Et si vous vous lanciez dans les dramas coréens ?

par | 28 Déc 2020 | Chroniques

Article Sapin

Introduction aux dramas coréens et présentation de “W – Two Worlds”

Pour cette première chronique personnelle, j’ai fait le choix de vous parler d’un genre de séries qui me tient particulièrement à cœur : les dramas coréens. Je parle de « dramas coréens » et non simplement de séries coréennes pour deux raisons : tout d’abord car en coréen on les appelle 한국드라마, hanguk deurama (tout comme on appelle dramas les séries japonaises selon la même logique ; cela s’écrit テレビドラマ, prononcé terebi dorama). Ensuite plus personnellement, je précise toujours « dramas coréens » pour renforcer la différence avec les séries occidentales. Les dramas coréens ont une structure très caractéristique qui en fait un genre à part entière, avec tout de même de multiples sous-genres (policier, romance, comédie dramatique, historique, fantastique…).

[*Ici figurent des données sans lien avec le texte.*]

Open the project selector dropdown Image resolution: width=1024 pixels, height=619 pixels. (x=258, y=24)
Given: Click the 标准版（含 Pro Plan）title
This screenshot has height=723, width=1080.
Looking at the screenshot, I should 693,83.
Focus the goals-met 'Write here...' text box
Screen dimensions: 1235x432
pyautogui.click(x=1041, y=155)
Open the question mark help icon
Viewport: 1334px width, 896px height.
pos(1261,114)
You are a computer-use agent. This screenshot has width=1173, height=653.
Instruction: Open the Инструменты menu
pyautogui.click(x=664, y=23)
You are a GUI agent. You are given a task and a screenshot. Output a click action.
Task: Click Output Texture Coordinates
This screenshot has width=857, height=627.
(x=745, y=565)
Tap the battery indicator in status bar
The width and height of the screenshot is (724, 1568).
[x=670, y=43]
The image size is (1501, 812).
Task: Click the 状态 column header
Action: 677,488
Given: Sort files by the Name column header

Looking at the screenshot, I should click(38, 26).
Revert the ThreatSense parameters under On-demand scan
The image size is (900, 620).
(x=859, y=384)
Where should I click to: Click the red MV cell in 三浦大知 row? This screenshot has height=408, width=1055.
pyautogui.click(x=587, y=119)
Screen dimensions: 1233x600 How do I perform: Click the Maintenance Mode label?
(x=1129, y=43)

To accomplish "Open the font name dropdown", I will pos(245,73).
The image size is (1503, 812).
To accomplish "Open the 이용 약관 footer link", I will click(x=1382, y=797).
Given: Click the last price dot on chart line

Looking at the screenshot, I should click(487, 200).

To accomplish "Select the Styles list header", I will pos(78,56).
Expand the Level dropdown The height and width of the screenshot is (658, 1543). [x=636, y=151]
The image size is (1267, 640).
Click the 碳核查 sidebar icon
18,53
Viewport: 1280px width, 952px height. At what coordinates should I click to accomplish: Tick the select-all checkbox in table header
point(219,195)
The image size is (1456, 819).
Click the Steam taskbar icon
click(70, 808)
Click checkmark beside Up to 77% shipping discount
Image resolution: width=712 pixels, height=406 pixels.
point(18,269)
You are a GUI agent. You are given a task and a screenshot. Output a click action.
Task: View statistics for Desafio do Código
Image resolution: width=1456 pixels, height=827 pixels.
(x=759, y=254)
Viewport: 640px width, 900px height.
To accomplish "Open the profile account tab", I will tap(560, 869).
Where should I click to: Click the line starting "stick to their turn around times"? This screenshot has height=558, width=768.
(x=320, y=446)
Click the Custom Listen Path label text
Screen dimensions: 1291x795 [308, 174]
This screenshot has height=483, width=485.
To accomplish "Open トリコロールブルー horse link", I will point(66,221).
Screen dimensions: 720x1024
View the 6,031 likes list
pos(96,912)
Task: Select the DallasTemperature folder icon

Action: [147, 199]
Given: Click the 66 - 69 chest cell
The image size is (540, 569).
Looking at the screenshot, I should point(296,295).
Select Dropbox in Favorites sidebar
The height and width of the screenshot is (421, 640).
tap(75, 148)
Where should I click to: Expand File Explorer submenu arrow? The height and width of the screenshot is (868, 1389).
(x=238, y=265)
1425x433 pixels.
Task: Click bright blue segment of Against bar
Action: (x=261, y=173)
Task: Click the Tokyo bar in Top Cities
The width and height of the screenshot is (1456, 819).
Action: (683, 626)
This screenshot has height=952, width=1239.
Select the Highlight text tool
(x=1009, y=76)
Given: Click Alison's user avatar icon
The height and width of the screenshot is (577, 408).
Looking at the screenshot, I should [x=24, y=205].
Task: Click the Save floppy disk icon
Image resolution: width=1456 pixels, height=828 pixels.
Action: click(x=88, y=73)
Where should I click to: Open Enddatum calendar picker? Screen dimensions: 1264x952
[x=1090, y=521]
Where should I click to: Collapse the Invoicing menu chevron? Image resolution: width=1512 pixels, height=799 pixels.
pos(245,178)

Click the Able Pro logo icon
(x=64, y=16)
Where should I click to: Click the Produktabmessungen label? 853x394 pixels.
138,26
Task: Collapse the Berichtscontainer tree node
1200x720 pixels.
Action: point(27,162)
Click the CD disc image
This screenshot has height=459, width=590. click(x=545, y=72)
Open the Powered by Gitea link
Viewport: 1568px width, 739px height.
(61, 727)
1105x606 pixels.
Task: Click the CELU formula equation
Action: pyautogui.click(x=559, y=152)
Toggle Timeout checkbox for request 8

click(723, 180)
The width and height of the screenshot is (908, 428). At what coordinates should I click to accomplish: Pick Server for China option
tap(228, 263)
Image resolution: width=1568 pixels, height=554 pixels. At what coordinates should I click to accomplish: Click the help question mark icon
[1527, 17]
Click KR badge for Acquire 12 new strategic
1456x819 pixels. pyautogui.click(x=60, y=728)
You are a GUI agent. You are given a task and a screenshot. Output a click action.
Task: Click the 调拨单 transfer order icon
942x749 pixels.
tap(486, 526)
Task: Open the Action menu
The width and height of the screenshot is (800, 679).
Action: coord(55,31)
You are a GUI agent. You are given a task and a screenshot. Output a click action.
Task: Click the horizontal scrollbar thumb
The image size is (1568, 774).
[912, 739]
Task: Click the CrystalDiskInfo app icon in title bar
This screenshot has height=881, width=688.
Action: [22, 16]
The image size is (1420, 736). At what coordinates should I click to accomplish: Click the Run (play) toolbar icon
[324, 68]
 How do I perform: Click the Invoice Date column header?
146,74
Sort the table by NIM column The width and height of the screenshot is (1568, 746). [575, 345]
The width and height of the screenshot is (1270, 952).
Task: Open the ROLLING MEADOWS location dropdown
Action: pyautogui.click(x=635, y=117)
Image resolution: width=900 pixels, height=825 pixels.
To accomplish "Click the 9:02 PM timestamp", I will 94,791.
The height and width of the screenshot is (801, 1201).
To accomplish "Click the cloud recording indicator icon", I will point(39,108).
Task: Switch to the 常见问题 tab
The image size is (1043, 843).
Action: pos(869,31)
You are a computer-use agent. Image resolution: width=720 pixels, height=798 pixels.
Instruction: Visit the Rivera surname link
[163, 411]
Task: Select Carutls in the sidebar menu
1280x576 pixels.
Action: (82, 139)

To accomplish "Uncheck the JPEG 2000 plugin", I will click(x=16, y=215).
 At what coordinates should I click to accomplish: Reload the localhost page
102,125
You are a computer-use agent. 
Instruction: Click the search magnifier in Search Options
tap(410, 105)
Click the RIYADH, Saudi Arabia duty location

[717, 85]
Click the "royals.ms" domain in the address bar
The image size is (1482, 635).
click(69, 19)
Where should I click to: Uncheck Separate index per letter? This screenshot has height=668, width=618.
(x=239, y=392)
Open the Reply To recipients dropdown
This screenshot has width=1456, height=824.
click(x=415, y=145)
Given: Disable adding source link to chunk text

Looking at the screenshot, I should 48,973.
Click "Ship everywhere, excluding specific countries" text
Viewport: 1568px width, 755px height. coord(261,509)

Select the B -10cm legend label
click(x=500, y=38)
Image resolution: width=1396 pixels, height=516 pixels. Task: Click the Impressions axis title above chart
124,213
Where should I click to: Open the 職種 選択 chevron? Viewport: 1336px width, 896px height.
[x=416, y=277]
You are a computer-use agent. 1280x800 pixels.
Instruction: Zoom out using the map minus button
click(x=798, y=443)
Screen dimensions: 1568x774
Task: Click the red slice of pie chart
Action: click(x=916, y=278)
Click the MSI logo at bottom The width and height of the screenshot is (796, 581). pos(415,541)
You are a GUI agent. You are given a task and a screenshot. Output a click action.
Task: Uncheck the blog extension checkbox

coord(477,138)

Il y a plusieurs raisons qui me motivent à vous parler de ces séries : tout d’abord leur origine géographique qui crée obligatoirement un dépaysement, ensuite, leur format, avec des épisodes très longs, qui offre une réelle parenthèse dans notre quotidien, et puis enfin, leur côté feel good et émotionnel qui transporte dans une ribambelle de sentiments. Pour faire simple, les dramas coréens sont aussi doux qu’un téléfilm de Noël mais beaucoup plus complexes et prenants (même si le héros riche très beau finit avec l’héroïne au grand cœur très belle).

Pour mieux vous présenter ce genre, je vais commencer par vous parler de sa structure.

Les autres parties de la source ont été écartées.